*EXERCISE AIM*:
Write the records out again, unchanged.

*RECORDS PROVIDED*:
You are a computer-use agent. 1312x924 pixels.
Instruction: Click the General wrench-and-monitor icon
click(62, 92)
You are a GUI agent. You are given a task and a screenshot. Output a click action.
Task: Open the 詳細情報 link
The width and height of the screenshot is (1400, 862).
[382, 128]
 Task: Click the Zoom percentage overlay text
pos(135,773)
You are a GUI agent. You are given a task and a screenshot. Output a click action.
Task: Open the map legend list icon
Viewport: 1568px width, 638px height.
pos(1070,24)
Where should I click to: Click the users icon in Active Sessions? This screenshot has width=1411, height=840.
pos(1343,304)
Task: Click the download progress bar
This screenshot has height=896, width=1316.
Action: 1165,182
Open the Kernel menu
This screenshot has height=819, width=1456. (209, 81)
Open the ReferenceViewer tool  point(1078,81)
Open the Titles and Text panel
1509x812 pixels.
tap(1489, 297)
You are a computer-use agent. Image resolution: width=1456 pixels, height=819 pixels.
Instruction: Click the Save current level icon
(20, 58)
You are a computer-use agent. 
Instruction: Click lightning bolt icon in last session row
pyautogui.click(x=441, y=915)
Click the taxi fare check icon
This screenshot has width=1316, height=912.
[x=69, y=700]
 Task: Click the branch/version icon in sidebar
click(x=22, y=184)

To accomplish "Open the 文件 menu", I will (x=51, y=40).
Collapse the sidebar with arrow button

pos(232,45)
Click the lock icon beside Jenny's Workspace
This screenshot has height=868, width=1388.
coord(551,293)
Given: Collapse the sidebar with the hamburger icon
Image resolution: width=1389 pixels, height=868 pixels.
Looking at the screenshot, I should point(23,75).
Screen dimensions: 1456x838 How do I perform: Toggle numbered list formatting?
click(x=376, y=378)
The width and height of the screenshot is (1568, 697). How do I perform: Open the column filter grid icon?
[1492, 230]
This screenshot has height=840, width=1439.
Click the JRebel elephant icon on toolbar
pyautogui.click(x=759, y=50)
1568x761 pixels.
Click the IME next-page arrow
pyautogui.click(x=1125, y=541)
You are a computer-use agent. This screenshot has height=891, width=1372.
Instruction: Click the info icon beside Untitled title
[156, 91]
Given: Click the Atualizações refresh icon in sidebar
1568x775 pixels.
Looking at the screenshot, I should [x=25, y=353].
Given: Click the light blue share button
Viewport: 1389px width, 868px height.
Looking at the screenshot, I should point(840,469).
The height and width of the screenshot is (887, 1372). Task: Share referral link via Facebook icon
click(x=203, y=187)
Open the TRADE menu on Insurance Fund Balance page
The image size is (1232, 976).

*WRITTEN ANSWER*:
You are a computer-use agent. 1312x924 pixels.
Instruction: Click the General wrench-and-monitor icon
click(62, 92)
You are a GUI agent. You are given a task and a screenshot. Output a click action.
Task: Open the 詳細情報 link
The width and height of the screenshot is (1400, 862).
[382, 128]
 Task: Click the Zoom percentage overlay text
pos(135,773)
You are a GUI agent. You are given a task and a screenshot. Output a click action.
Task: Open the map legend list icon
Viewport: 1568px width, 638px height.
pos(1070,24)
Where should I click to: Click the users icon in Active Sessions? This screenshot has width=1411, height=840.
pos(1343,304)
Task: Click the download progress bar
This screenshot has height=896, width=1316.
Action: 1165,182
Open the Kernel menu
This screenshot has height=819, width=1456. (209, 81)
Open the ReferenceViewer tool  point(1078,81)
Open the Titles and Text panel
1509x812 pixels.
tap(1489, 297)
You are a computer-use agent. Image resolution: width=1456 pixels, height=819 pixels.
Instruction: Click the Save current level icon
(20, 58)
You are a computer-use agent. 
Instruction: Click lightning bolt icon in last session row
pyautogui.click(x=441, y=915)
Click the taxi fare check icon
This screenshot has width=1316, height=912.
[x=69, y=700]
 Task: Click the branch/version icon in sidebar
click(x=22, y=184)

To accomplish "Open the 文件 menu", I will (x=51, y=40).
Collapse the sidebar with arrow button

pos(232,45)
Click the lock icon beside Jenny's Workspace
This screenshot has height=868, width=1388.
coord(551,293)
Given: Collapse the sidebar with the hamburger icon
Image resolution: width=1389 pixels, height=868 pixels.
Looking at the screenshot, I should point(23,75).
Screen dimensions: 1456x838 How do I perform: Toggle numbered list formatting?
click(x=376, y=378)
The width and height of the screenshot is (1568, 697). How do I perform: Open the column filter grid icon?
[1492, 230]
This screenshot has height=840, width=1439.
Click the JRebel elephant icon on toolbar
pyautogui.click(x=759, y=50)
1568x761 pixels.
Click the IME next-page arrow
pyautogui.click(x=1125, y=541)
You are a computer-use agent. This screenshot has height=891, width=1372.
Instruction: Click the info icon beside Untitled title
[156, 91]
Given: Click the Atualizações refresh icon in sidebar
1568x775 pixels.
Looking at the screenshot, I should [x=25, y=353].
Given: Click the light blue share button
Viewport: 1389px width, 868px height.
Looking at the screenshot, I should point(840,469).
The height and width of the screenshot is (887, 1372). Task: Share referral link via Facebook icon
click(x=203, y=187)
Open the TRADE menu on Insurance Fund Balance page
The image size is (1232, 976).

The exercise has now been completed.